Background

Omental haemorrhage leading to significant haemoperitoneum is a rare entity. Within the literature, the only publications of spontaneous omental bleeding are case reports [14]. The secondary causes include trauma, neoplasms [5], varices [6, 7], adhesions [8, 9], torsion [10], arterial aneurysm [11, 12], vasculitis [13] and omental pregnancies [1416].

Idiopathic omental haemorrhage typically presents with severe sudden onset pain and occasional nausea, vomiting or diarrhoea [13]. This can mimic other more common causes of abdominal pain. The management involves initial resuscitation, correction of coagulopathy, if present, followed by imaging if the haemodynamics of the patient allow.

Imaging may include focused assessment with sonography, which has been used to detect acute intraperitoneal haemorrhage [17]. Contrast computed tomography is useful to localise the site of bleeding and exclude more common pathology [2, 3, 17]. Formal arterial angiography may permit ultra-selective embolisation, but its use is limited by availability of this modality [3]. However, within the literature, the majority of reported cases have proceeded to laparotomy and partial omentectomy.

Below, we report a case of spontaneous idiopathic omental rupture leading to haemoperitoneum needing operative management.

Case presentation

A 53-year-old gentleman presented to our emergency department with a 4-h history of right iliac fossa and right periumbilical pain. There was no history of trauma. The onset of pain was sudden, and it was intermittent in nature and worse on movement. He denied nausea or other gastrointestinal symptoms.

The patient had background of atrial fibrillation (AF) but was not anticoagulated. There was no history of abdominal surgery.

On presentation, his heart rate was 100 bpm and he was in AF, with a blood pressure of 142/90 mmHg. He had focal peritonism in the right lumbar region and right hypochondrium.

Initial blood tests showed his haemoglobin to be 143 g/L, white cell count of 9.6 × 109/L, platelet count of 270 × 109 /L.

A CT abdomen demonstrated free high attenuation fluid around the liver and the right paracolic gutter. An area of high attenuation was noted at the right lateral anterior abdominal wall with contrast extravasation on both arterial and porto-venous phases suspicious for an omental haemorrhage and haematoma (see Fig. 1).

Fig. 1
figure 1

CT abdomen/pelvis with IV contrast with arterial and porto-venous phases demonstrating blush (arrows) and free high attenuation fluid in the peritoneum

At laparotomy, there was 2 L of free blood. There were no adhesions or varices. A large haematoma was noted within the right upper quadrant omentum, but there was no active bleeding. Within this segment of omentum, an abnormal area was identified as a possible point of bleeding. This was resected.

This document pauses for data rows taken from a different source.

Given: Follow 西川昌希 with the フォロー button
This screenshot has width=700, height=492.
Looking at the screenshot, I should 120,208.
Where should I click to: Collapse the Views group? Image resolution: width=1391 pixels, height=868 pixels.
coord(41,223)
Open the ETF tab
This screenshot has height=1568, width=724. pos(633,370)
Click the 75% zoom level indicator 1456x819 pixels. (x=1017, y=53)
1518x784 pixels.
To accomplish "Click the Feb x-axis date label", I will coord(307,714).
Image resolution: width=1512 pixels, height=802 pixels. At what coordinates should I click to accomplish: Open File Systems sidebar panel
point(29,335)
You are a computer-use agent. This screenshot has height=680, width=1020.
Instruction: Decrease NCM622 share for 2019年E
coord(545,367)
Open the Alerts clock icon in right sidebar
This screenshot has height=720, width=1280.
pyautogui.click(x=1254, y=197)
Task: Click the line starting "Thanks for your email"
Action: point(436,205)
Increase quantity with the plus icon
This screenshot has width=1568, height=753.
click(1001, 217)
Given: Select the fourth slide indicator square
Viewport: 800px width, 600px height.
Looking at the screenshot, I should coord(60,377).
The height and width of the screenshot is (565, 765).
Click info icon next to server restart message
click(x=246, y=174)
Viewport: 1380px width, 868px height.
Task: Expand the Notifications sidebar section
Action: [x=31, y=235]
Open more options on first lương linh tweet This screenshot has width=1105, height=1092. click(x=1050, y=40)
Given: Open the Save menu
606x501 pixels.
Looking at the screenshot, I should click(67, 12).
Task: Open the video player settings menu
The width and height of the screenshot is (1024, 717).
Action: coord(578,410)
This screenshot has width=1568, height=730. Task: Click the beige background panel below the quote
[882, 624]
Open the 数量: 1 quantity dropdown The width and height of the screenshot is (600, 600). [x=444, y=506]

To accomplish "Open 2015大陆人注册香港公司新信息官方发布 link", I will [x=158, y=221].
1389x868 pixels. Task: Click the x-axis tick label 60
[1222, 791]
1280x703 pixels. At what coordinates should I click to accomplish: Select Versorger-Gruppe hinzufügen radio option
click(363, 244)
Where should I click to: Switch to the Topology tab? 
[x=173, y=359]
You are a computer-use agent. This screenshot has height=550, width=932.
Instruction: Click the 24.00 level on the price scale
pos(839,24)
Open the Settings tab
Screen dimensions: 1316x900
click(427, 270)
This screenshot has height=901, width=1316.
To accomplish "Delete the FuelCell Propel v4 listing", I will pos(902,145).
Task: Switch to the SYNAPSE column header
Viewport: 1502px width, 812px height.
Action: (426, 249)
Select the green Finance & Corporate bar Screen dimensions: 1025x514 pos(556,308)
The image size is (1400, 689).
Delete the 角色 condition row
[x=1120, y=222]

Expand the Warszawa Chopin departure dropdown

The patient was discharged after 4 days.

The histopathological demonstrated ruptured medium-sized vessels at the site of macroscopic abnormality, there was no vasculitis or malignancy (Fig. 2). The remainder of the specimen was histopathologically normal.

Fig. 2
figure 2

Histological slide with H&E staining (a). The magnified image (b) demonstrating a ruptured vessel (arrow) with extraluminal blood within the omentum. There was no evidence of neoplastic or vasculitic change

Conclusion

Isolated, primary omental haemorrhage is a rare entity that is characterised only in case reports. Secondary causes include trauma, neoplasm, adhesion or anticoagulation.

Patients typically present with severe sudden onset pain and occasional nausea, vomiting or diarrhoea [13]. Management involves resuscitation, correction of coagulopathy, followed by imaging, if the patient is stable.

Imaging may include focused assessment with sonography, which has been used to detect acute intraperitoneal haemorrhage [17]. Contrast computed tomography is useful to localise the site of bleeding and exclude more common pathology [2, 3, 17]. Formal arterial angiography may permit ultra-selective embolisation, but its use is limited by availability of this modality [3].

The majority of reported cases proceed to laparotomy and partial omentectomy. There is one case report of a laparoscopic approach to management [18]; however, similar to our case, the surgeons had difficulty identifying the bleeding point and had to increase their incision to perform an extracorporeal evaluation of the omentum and perform a partial omentectomy. Similarly, in our case, there was no active bleeding identified at the time of the operation and our approach with a laparotomy and partial omentectomy permitted histopathological assessment of the affected omentum to exclude other causes of omental bleeding.

Given that spontaneous omental haemorrhage is such a rare entity, a stepwise approach should be taken for patients presenting with abdominal pain and it is wise to remember that common things occur commonly. However, one should always have an index of suspicion for identifying unexpected pathology as such in this case.

Consent

Written informed consent was obtained from the patient for publication of this case report and any accompanying images. A copy of the written consent is available for review by the Editor-in-Chief of this journal.